Write out, exactly and in full, the records given below, but not their pictures.

Dataset entries:
───

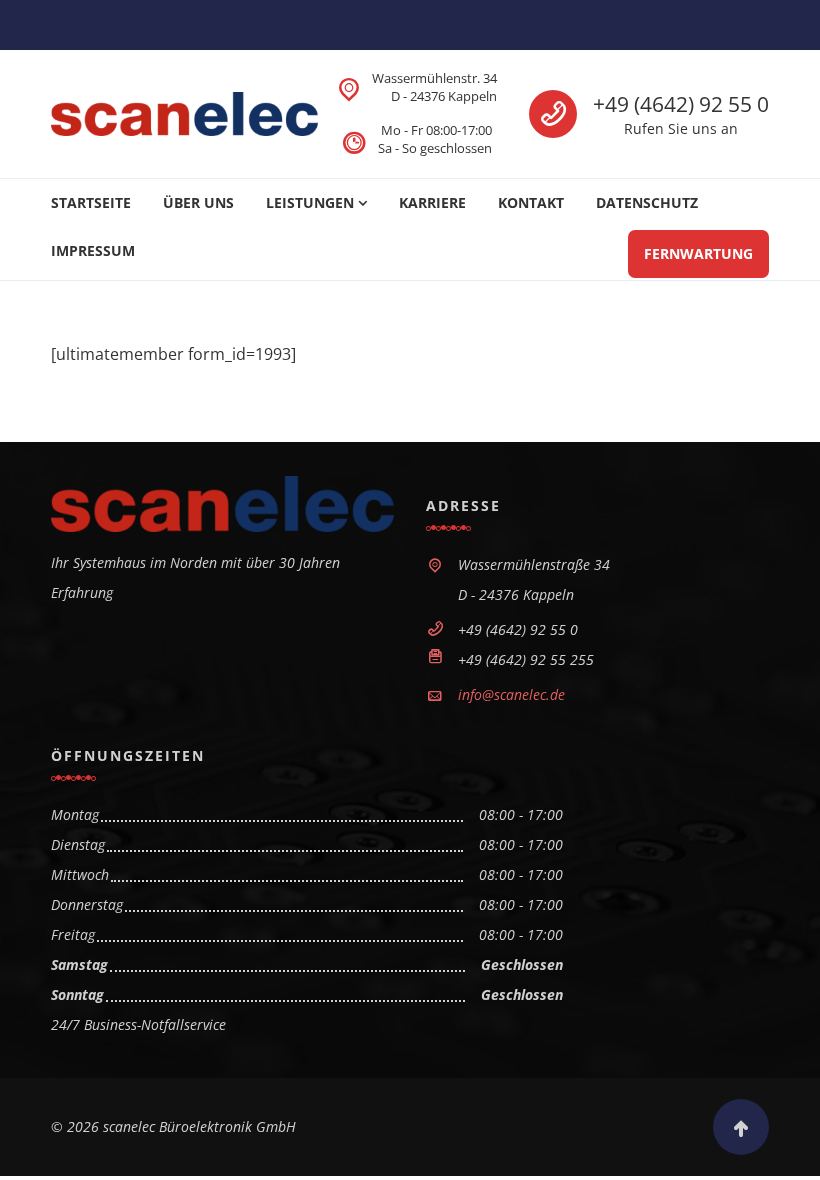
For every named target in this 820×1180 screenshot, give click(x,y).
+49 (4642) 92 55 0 (681, 104)
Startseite (91, 202)
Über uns (198, 202)
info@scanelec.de (511, 694)
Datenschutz (647, 202)
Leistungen (310, 202)
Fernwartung (698, 253)
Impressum (93, 250)
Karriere (432, 202)
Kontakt (531, 202)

───

ANSWER TO THIS TASK
For every named target in this 820×1180 screenshot, give click(x,y).
+49 (4642) 92 55 0 (681, 104)
Startseite (91, 202)
Über uns (198, 202)
info@scanelec.de (511, 694)
Datenschutz (647, 202)
Leistungen (310, 202)
Fernwartung (698, 253)
Impressum (93, 250)
Karriere (432, 202)
Kontakt (531, 202)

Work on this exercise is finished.